I do agree, however, that the Flux2 family is the SoTA at the moment. Running locally via something like Comfy gets incredible results.
If you want real precision (especially for complex polygonal masks), or if you’re concerned about image degradation over multiple edit rounds, you'll slam against the limitations of those approaches.
Even with SOTA proprietary models, repeatedly editing and re-uploading an image is like making a copy of a copy of a VHS tape: you're gonna see subtle color shifts and quality loss steadily accumulate.
At that point, you either need to put in the manual work in something like Photoshop (bringing elements in as layers and masking them properly) or, as you mentioned, use a model or workflow that properly supports masking.
So you're saying that, if I can calculate from the picture the position (height, inclination and such), and I can render the model (should be doable) for that height and angle, my best course of action could be to combine original + render and only at the end use a visual model? That could be interesting.
This idea rests on the assumption that my understanding of what "awnings" are is correct and matches your project, i.e. additive structures. In that case, your primary problem is adding pixels on top of the user image. Additive modifications are easy to pull off. Inpainting seems like overkill here; it's something that shines when you need to poke holes or replace some of the aspects of the original that is not covered by the part you're adding.
OTOH, it might still be that inpainting is your best bet for operational reasons - additive modification itself may not be a problem, but fixing lighting and shadows might, and current image generations models should handle this in stride.

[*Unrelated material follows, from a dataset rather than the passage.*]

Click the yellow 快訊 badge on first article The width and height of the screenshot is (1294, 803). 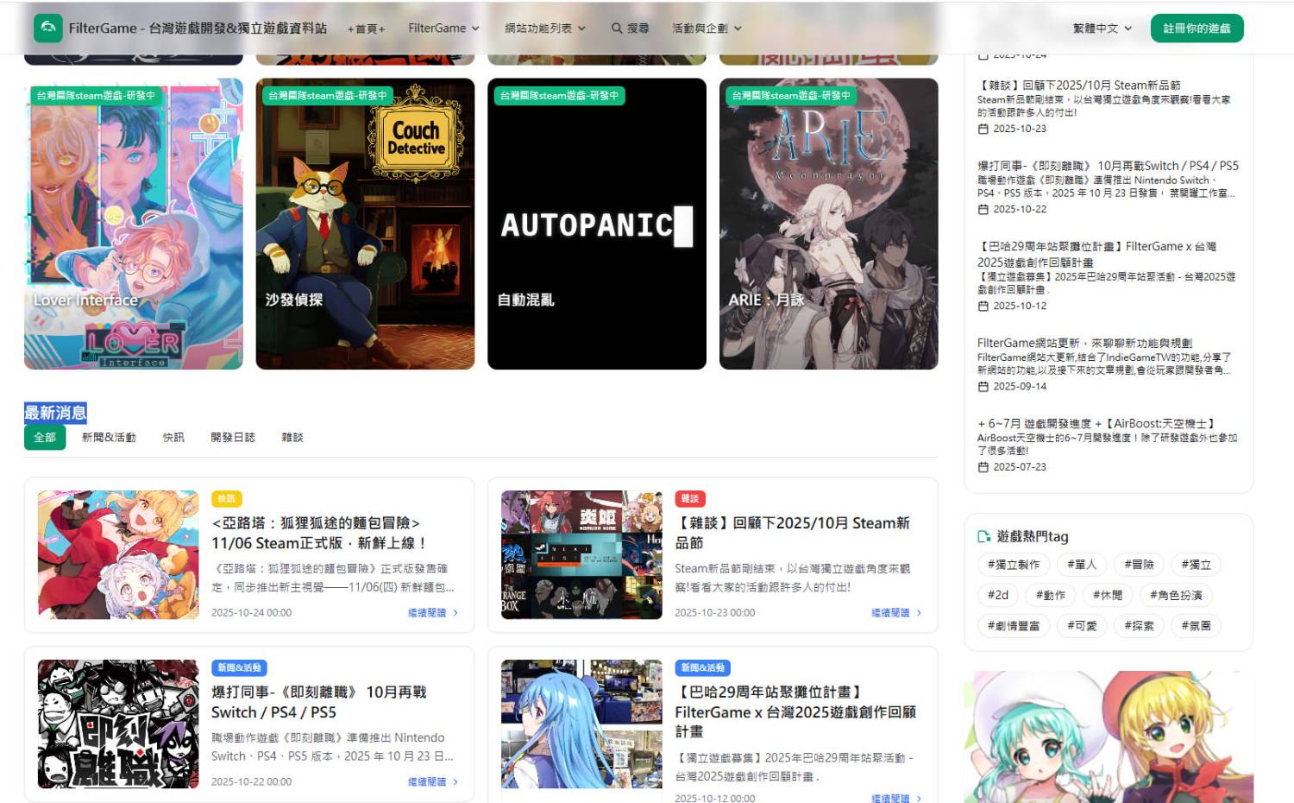click(227, 498)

(I say should because that's my expectation, but I never tested any of the current models on for ability to fix shadows that cover areas similar to the targeted modification, but lay beyond it. It might be that you'll still need a model and a transform estimate just to generate a shadow map as a hint for the model where it needs to act and how.)
Instead, you're supposed to upload it to the cloud and ask a big, multimodal frontier model to maybe please do the thing you want and nothing else.

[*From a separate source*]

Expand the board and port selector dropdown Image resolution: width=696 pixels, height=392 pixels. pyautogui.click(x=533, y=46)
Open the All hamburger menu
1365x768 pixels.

(I'm counting only times I used generative editing options in my Galaxy phone - if I were to take your question literally, it would be "at least once every other day", simply due to rotating and cropping.)
Is it just me or is it weird seeing these clickbaity AI-generated taglines in an otherwise scientific work?
Apart from this, the text details amazing work. Congrats.
I think it is safe to say this is pretty far from a "scientific" work.
The weirdest thing was when the inpainting tool added strange people to an image. This singer was all decked out in tinsel and red, and the inpainting model added a grumpy old man in a top hat. I don't recall clicking the "Add creepy old man" button.
At the time this was Stable Diffusion on the backend, run by a variety of model hosting services, Amazon being one. They all had different requirements for the input image and that made things really complex. For some the aspect ratio was impossible to meet, and it would fail if the banner was 200x60. For others, you had to resize it before input, which meant you were adding an image with poor resolution to start. Garbage in, garbage out.
All of this to say, there is a lot of preproduction that went into it, and the client never ended up using my attempts.
Thats because small models like SD (Stable Diffusion) are trained on very specific resolutions, its the fancier models that are trained on higher quality, or more diverse sets of resolutions, and if you use a higher quality model to generate lower resolution images, what's actually happening is you're trimming a much bigger image and getting a chunk of it output, at least that's how it feels based on my many hours of experimenting. If I use major models and try to center a thing, I never see it in the center. :) My GPU can only handle so much.
The general idea was: you mask the area you want changed, and the model inpaints that region at full resolution. The advantage of masking, compared to plain img2img, is that you’re not sending the entire picture to the model.
With the classic setups like SD 1.5 and SDXL, you’d effectively inpaint at full resolution: take the masked area from a larger image, scale just that region to the model’s native resolution, process it at the full ~1 megapixel then scale it back and composite it into the original. This lets you add MORE detail.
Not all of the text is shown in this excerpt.